The origins of The Flame Barrier are somewhat vague. Daily Variety reportedly carried an item sometime in July 1957 which stated that Gramercy Pictures purchased an original story titled "The Flame Barrier" from author Sam X. Abarbanel and hired Yates and Fielder to adapt it into a screenplay. Both Yates and Fielder are credited on screen. Abarbabel is not, and his role in writing the screenplay, if he had one, is unknown. The film's original working title was Beyond the Flame Barrier.

== Distribution ==
The Flame Barrier was released on April 2, 1958 in the U.S., in September 1958 in the UK, and on May 12, 1962 in Mexico. It was also released, at unspecified dates, in France, Italy, Greece and Brazil. Upon its release in the UK, it was granted a U certificate by the British Board of Film Censors, where the "U" stood for "Universal" and allowed "anyone to watch it, with no restrictions whatsoever".
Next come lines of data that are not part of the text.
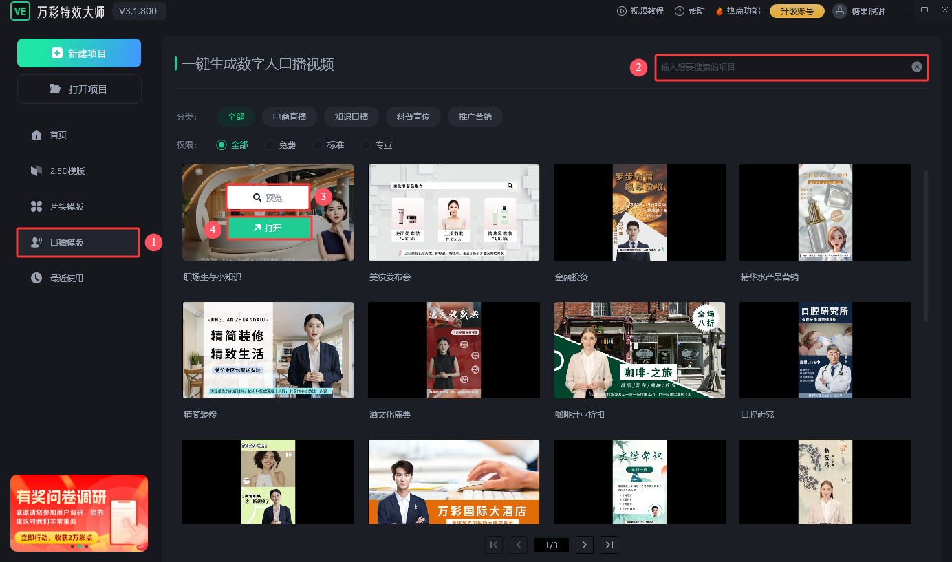Click the 新建项目 button
The height and width of the screenshot is (562, 952).
pyautogui.click(x=79, y=53)
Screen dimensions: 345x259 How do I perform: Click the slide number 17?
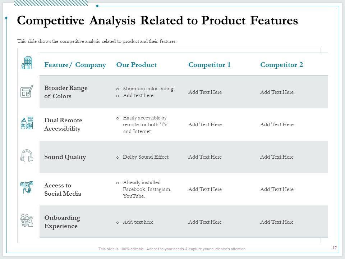[x=335, y=248]
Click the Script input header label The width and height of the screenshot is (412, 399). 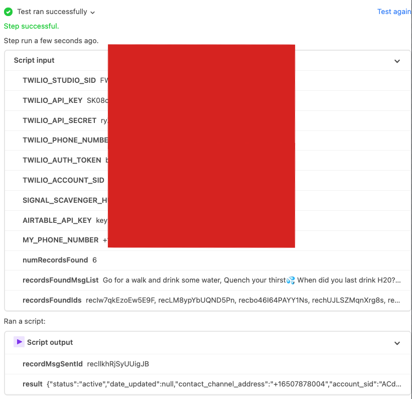[34, 60]
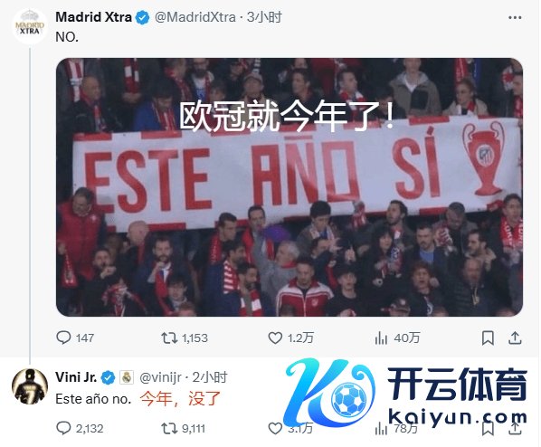Retweet the Madrid Xtra post

[185, 338]
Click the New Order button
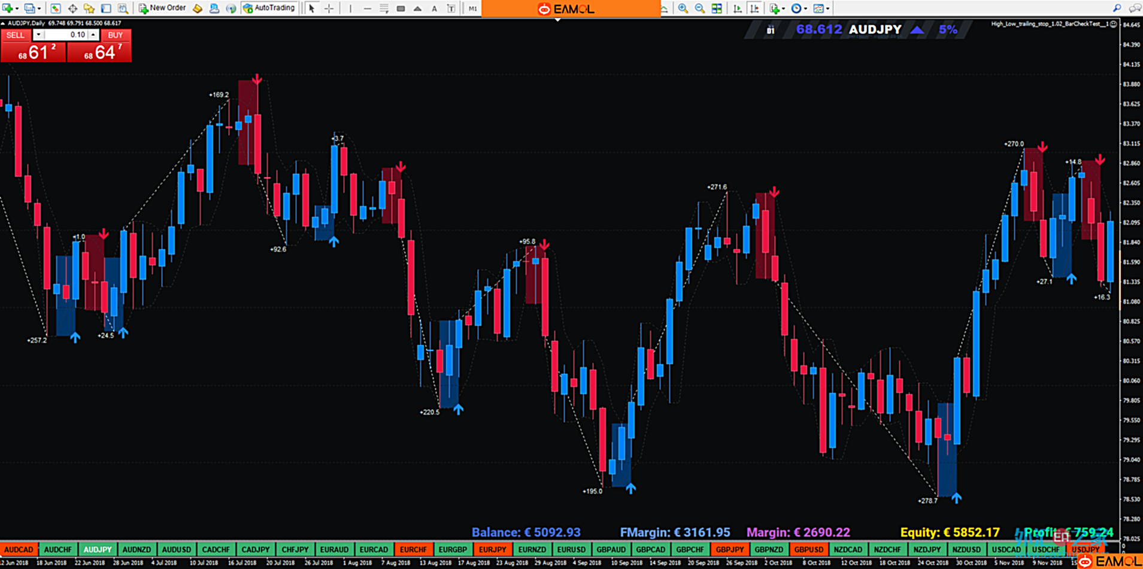This screenshot has height=569, width=1143. 162,8
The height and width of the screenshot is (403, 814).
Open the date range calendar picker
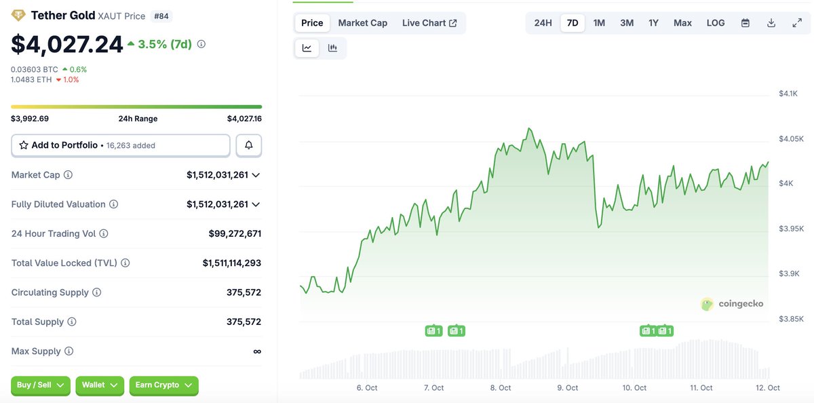pyautogui.click(x=744, y=22)
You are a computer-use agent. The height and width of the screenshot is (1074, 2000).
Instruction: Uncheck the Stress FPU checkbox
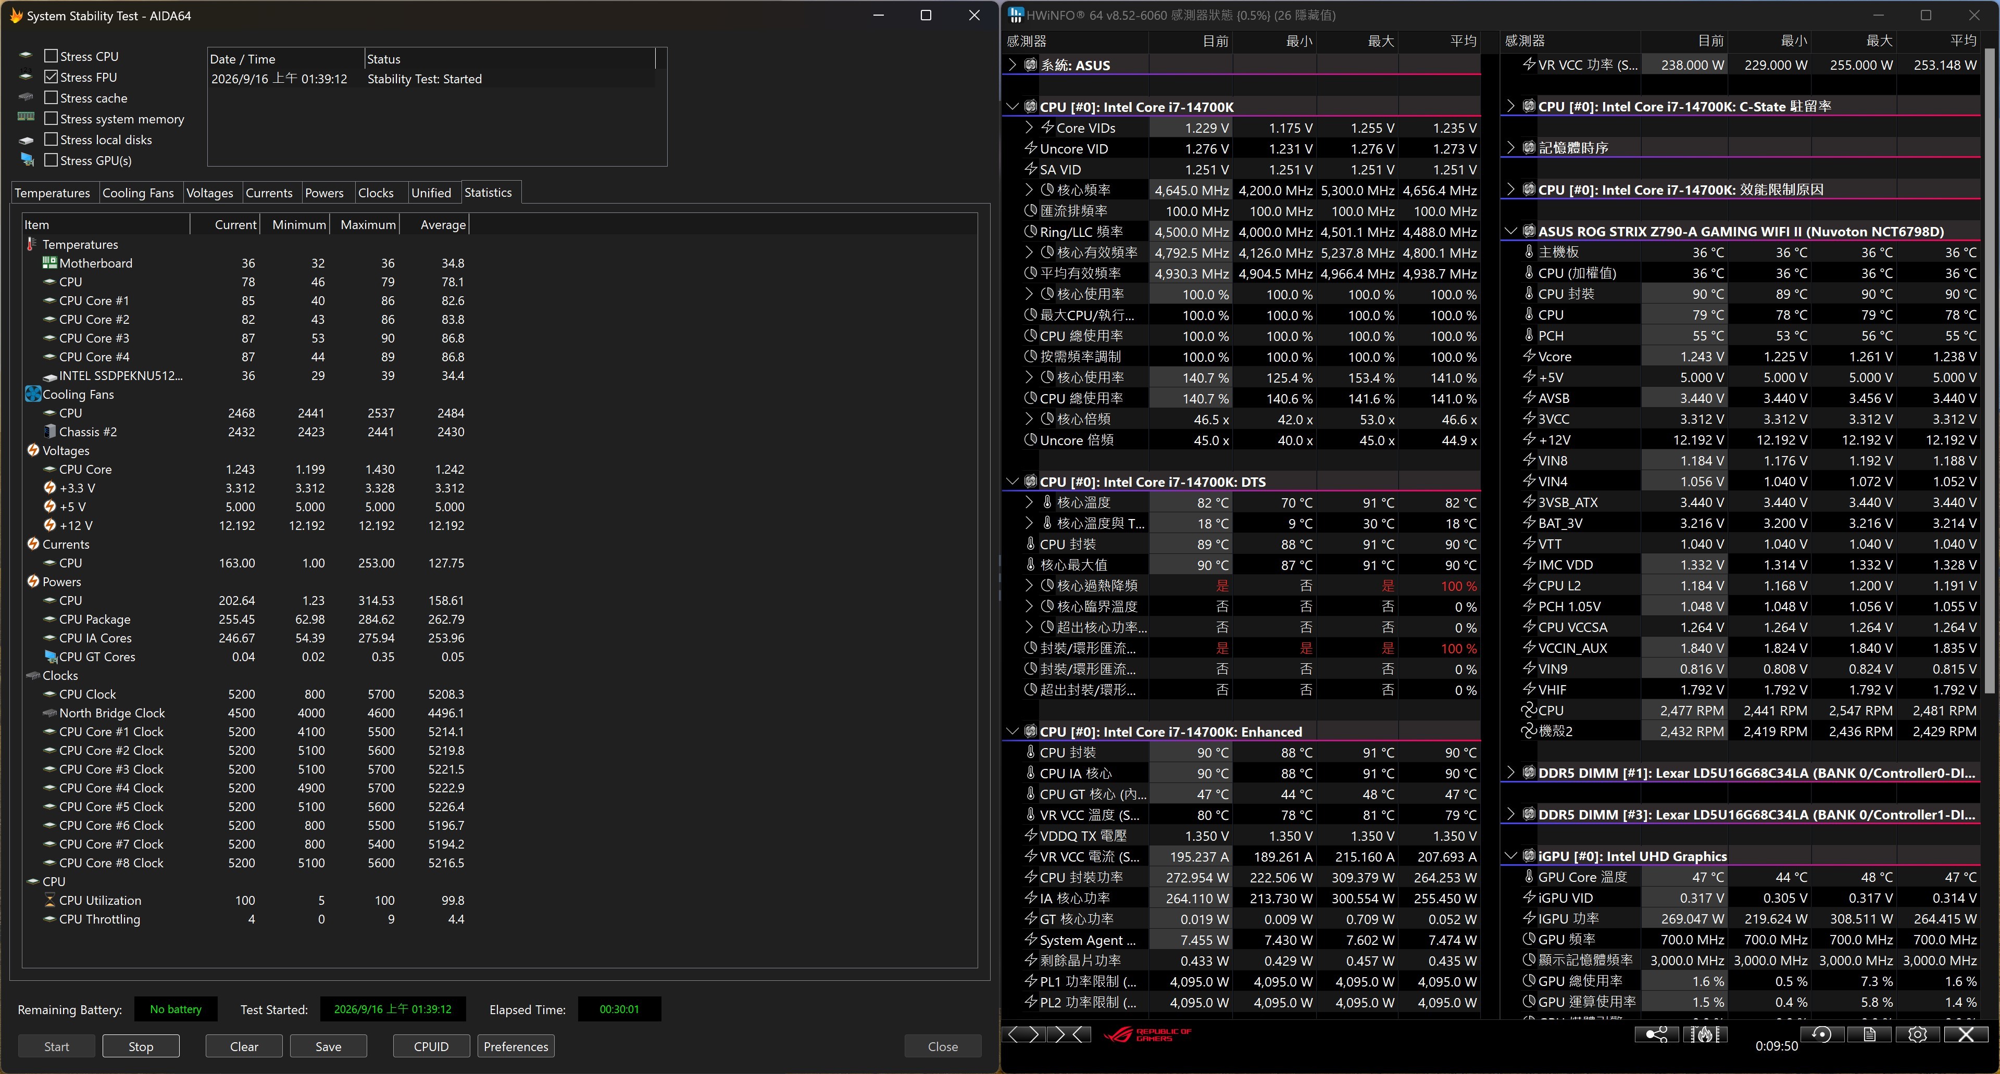[51, 77]
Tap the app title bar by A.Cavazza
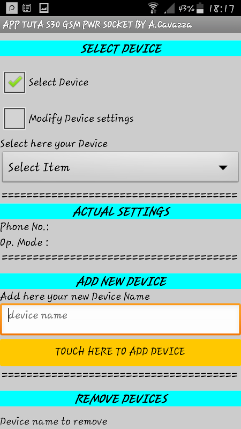The image size is (241, 429). 121,25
The Flame Barrier was distributed to American theaters by United Artists as the bottom half of a double feature with The Return of Dracula. The press book for the films called them "The Screen's Greatest Twin-Horror Show!"

== Reception ==
The somewhat unusual mixing of jungle adventure and science fiction film elements has been noted by both the people involved in producing the movie and those who have commented on it. Fielder told American film scholar Tom Weaver in an interview, "I think we were kind of following a pattern of other jungle movies of the time - but there had been the event of a Sputnik going up with a monkey on board". Gardner said in the same interview, "We were disappointed in The Flame Barrier", because "without a good screenplay, you just can't make a good film". He also noted that The Flame Barrier - like the other Gramercy Pictures horror/sci-fi films The Monster That Challenged the World, The Vampire and The Return of Dracula - was "not very profitable."

Contemporary reviews, however, were not unusually bad. BoxOffice rated the film as "good", while Harrison's Reports, Film Daily and Parents all called it "fair". BoxOffice called The Flame Barrier "wild and wooly" with "sufficient excitement" to "satisfy the most action-minded fan", but also referred to its "opening scenes" as "rather routine". Saying that the film "builds up suspense steadily", the magazine predicted that "teenagers will overlook the fact that this is routine entertainment and go for it in a big way" while "adult males will accept it" as the second half of a double feature.

Retrospective reviews tended to be more negative, although critic R.G. Young called The Flame Barrier a "modest but thought-provoking SF thriller". British film historian Phil Hardy wrote, "After the successful launch of a satellite by the Soviet Union in 1957, there was considerable public agitation about trespassing into the unknown" and said that the film exploited such fears. Hardy also noted that the "protoplasm" on the satellite "has the look of a sub-standard, low-budget special effects' department".

Bill Warren was not impressed by The Flame Barrier. Like Hardy, he pointed out that "it was designed to capitalize on interest in satellites" and said that the alien protoplasm "looks more like crumpled cellophane than jelly". Returning to the jungle adventure theme, Warren said, "This minor little picture consists of soundstage jungle thrills; the science fiction elements don't come in until the last few minutes". He went on to call the film "singularly dull" and pointed out that "there is no flame barrier in reality, and it has no real application to the movie". The film's title "may have varied in different parts" of the U.S., said Warren, citing Beyond the Flame Barrier and It Fell from the Flame Barrier as possible alternatives.